> _Text under study_:
>>>

Research involving over 500,000 people found that regular laxative use was associated with a 51% increased risk of all-cause and vascular dementia.
Laxatives are a commonly used over-the-counter remedy for constipation. However, new research found that people who used laxatives, especially one particular type, may be at higher risk of developing dementia.
The study, published on February 22 in the journal Neurology, examined 502,229 dementia-free participants from the United Kingdom Biobank with an average age of 56.5 years. Of the participants, 18,235 reported using laxatives on most days of the week.
After an average follow-up period of nearly 10 years, 1.3% of participants who reported regular laxative use and 0.4% of those who did not use laxatives developed dementia — indicating that people who used laxatives regularly had a 51% increased dementia risk.
Further analysis showed that regular use of laxatives was linked to an increased risk of all-cause and vascular dementia but not Alzheimer’s disease.
What’s more, the risk of all-cause and vascular dementia increased with the number of laxative types the participants used. For example, for people using one type of laxative, their risk of dementia increased by 28%, while those who reported using two or more types had a 90% increased dementia risk.
In addition, osmotic laxatives were associated with the highest risk of dementia compared to bulk-forming, stool-softening, and stimulating laxatives.

<<<

(Dataset excerpts)
>>>

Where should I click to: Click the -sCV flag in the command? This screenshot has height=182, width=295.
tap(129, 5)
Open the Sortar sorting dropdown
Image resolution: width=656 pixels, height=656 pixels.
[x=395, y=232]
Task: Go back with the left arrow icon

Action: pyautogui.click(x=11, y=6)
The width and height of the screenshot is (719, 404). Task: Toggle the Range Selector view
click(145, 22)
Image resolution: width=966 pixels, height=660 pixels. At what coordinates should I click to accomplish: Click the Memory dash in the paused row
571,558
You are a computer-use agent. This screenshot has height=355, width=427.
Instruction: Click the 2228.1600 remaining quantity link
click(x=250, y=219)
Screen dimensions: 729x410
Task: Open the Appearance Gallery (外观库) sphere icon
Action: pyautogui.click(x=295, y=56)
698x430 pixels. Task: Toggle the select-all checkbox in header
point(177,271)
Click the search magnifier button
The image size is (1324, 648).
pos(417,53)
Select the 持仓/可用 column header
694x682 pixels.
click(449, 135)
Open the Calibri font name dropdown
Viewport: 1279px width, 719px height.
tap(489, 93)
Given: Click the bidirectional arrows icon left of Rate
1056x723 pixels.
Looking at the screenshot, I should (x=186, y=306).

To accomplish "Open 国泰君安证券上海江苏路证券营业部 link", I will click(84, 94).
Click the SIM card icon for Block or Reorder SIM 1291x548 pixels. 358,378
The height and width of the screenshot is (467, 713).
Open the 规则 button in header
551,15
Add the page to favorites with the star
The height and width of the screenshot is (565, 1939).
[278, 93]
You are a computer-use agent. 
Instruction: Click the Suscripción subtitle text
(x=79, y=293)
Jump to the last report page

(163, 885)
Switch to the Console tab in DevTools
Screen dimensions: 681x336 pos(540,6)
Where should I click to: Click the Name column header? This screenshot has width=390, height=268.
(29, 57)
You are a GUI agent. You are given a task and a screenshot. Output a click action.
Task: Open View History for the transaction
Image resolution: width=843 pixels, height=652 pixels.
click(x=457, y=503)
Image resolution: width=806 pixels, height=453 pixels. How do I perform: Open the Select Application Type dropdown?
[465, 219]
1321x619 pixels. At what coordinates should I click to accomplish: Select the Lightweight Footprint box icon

<<<

> _Check your understanding_:
**A)** According to the article on laxatives and dementia, which type of laxative was linked to the highest risk of dementia?
**B)** Extend the article on laxatives and dementia beyond its last sentence.

> _Expected results_:
**A)** Osmotic laxatives.

**B)**
However, the scientists did not have data on the participant’s laxative dosages, so they couldn’t determine associations between dosage levels and dementia. Moreover, the study only found an association between laxative use and dementia and did not prove the medications cause cognitive decline.
In a news release, study author Feng Sha, Ph.D., of the Shenzhen Institute of Advanced Technology at the Chinese Academy of Sciences in Guangdong, China, explains, "constipation and laxative use are common among middle-aged and older adults. However, regular laxative use may change the microbiome of the gut, possibly affecting nerve signaling from the gut to the brain or increasing the production of intestinal toxins that may affect the brain."
"More research is needed to further investigate the link our research found between laxatives and dementia," Sha says. "If our findings are confirmed, medical professionals could encourage people to treat constipation by making lifestyle changes such as drinking more water, increasing dietary fiber and adding more activity into their daily lives."
Aside from over-the-counter laxatives, natural stool softeners and certain foods can also help relieve constipation. However, if constipation interferes with daily life or becomes concerning, it’s best to visit a healthcare provider to rule out any possible underlying medical conditions that may be causing it.